Figure 4. Released HMW complexes including HSPG and HPV16 are required for infection.

(A–D) Schematic of the “donor” cell/“recipient” cell co-culture system indicating how cells were exposed to PsVs. PsVs were allowed to bind donor cells without internalization (A). Donor cells on coverslips were washed thoroughly to remove unbound PsVs and transferred to mesh inserts above the recipient cells (B) to co-culture with gentle rocking for 24 h and allow released HPV complexes from donors to access the recipient cells (C–D).

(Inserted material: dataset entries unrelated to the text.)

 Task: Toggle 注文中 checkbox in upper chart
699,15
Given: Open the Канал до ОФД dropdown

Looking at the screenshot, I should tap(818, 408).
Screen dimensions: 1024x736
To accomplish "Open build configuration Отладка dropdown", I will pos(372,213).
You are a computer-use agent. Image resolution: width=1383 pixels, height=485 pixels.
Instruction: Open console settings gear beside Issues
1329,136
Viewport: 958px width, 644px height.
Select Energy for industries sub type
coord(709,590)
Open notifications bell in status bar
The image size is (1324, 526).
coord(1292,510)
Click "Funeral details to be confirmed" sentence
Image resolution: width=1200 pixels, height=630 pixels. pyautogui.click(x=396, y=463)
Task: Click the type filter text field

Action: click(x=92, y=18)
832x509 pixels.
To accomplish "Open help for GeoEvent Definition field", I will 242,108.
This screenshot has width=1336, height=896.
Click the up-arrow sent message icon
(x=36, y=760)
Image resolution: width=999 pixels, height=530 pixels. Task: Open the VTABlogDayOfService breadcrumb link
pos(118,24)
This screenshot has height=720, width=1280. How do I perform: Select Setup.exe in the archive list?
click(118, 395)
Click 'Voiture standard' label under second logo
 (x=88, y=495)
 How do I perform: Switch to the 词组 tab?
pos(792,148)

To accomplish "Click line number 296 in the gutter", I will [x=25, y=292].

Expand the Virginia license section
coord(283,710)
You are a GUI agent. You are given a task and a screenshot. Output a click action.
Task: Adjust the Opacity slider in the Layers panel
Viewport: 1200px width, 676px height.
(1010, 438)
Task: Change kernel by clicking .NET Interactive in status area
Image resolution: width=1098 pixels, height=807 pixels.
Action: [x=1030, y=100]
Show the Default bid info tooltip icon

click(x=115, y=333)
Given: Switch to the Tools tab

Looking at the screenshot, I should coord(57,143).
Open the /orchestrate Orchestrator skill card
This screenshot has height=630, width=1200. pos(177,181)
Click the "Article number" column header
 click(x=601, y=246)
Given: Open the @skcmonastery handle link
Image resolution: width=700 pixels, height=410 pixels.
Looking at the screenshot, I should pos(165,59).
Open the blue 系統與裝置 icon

All experiments employed CM. (E) Relative HPV16 infection levels of HaCaT donor cells and recipient HaCaT cells compared to mock infected cells as verification of the co-culture virus release model. (F) Non-reducing SDS-PAGE and immunoblot of syndecan-1 (polyclonal rabbit antisera) following IP of HPV16 (mouse monoclonal anti-L1). IP was performed by immobilizing anti-L1 in the lower chamber in place of cells (see panel B) to capture HPV16 released from mock exposed cells (M) or HPV16-exposed HaCaT donor cells at 2 or 20 h post virus exposure. Lower panel IgG detection is included as a loading control. (G) Relative infection levels in CHO-K1 and pgsd-677 cells used as donor cells bound to HPV16 PsV and co-cultured above the recipient cells. (H) Relative infection levels in CHO-K1 and pgsd-677 cells used as recipient cells co-cultured below the PsV-bound donor cells corresponding to the data in panel G. Infectivity data (E,G,H) were normalized to the mean value of the infected control set to 100% and represent the mean ± SEM of 4 replicate infections.